- _CHALLENGE_: Reproduce the listing below word for word, keeping every line as it appears.

- _SUPPLIED MATERIAL_:

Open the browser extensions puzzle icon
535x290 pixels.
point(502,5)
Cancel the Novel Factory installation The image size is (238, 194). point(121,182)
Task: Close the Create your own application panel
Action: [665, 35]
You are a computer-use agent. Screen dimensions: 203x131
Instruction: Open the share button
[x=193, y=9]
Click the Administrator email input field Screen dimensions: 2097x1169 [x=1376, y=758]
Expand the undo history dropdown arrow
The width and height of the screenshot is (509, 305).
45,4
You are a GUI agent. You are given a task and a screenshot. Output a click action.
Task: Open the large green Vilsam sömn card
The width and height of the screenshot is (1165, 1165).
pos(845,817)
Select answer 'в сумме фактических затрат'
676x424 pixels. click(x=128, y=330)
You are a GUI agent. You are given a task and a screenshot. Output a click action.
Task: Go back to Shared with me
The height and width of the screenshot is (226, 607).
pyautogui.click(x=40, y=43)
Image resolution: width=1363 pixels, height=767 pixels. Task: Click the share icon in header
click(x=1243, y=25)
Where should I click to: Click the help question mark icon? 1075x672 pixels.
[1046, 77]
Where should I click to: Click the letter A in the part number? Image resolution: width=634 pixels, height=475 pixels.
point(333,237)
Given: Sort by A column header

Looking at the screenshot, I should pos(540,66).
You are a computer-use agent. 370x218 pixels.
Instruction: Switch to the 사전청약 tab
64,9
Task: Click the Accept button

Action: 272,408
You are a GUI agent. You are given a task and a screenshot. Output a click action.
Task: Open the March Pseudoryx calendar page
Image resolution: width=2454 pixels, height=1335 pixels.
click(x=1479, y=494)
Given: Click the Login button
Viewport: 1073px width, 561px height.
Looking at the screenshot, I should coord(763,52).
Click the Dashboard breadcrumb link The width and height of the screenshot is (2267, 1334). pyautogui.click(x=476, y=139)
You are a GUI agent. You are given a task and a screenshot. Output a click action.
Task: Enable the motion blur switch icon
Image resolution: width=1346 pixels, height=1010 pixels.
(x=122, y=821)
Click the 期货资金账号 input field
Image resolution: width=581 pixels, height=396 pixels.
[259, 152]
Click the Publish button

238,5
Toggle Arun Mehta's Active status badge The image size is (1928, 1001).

- _SOLUTION TO THIS PROBLEM_:
Open the browser extensions puzzle icon
535x290 pixels.
point(502,5)
Cancel the Novel Factory installation The image size is (238, 194). point(121,182)
Task: Close the Create your own application panel
Action: [665, 35]
You are a computer-use agent. Screen dimensions: 203x131
Instruction: Open the share button
[x=193, y=9]
Click the Administrator email input field Screen dimensions: 2097x1169 [x=1376, y=758]
Expand the undo history dropdown arrow
The width and height of the screenshot is (509, 305).
45,4
You are a GUI agent. You are given a task and a screenshot. Output a click action.
Task: Open the large green Vilsam sömn card
The width and height of the screenshot is (1165, 1165).
pos(845,817)
Select answer 'в сумме фактических затрат'
676x424 pixels. click(x=128, y=330)
You are a GUI agent. You are given a task and a screenshot. Output a click action.
Task: Go back to Shared with me
The height and width of the screenshot is (226, 607).
pyautogui.click(x=40, y=43)
Image resolution: width=1363 pixels, height=767 pixels. Task: Click the share icon in header
click(x=1243, y=25)
Where should I click to: Click the help question mark icon? 1075x672 pixels.
[1046, 77]
Where should I click to: Click the letter A in the part number? Image resolution: width=634 pixels, height=475 pixels.
point(333,237)
Given: Sort by A column header

Looking at the screenshot, I should pos(540,66).
You are a computer-use agent. 370x218 pixels.
Instruction: Switch to the 사전청약 tab
64,9
Task: Click the Accept button

Action: 272,408
You are a GUI agent. You are given a task and a screenshot. Output a click action.
Task: Open the March Pseudoryx calendar page
Image resolution: width=2454 pixels, height=1335 pixels.
click(x=1479, y=494)
Given: Click the Login button
Viewport: 1073px width, 561px height.
Looking at the screenshot, I should coord(763,52).
Click the Dashboard breadcrumb link The width and height of the screenshot is (2267, 1334). pyautogui.click(x=476, y=139)
You are a GUI agent. You are given a task and a screenshot. Output a click action.
Task: Enable the motion blur switch icon
Image resolution: width=1346 pixels, height=1010 pixels.
(x=122, y=821)
Click the 期货资金账号 input field
Image resolution: width=581 pixels, height=396 pixels.
[259, 152]
Click the Publish button

238,5
Toggle Arun Mehta's Active status badge The image size is (1928, 1001).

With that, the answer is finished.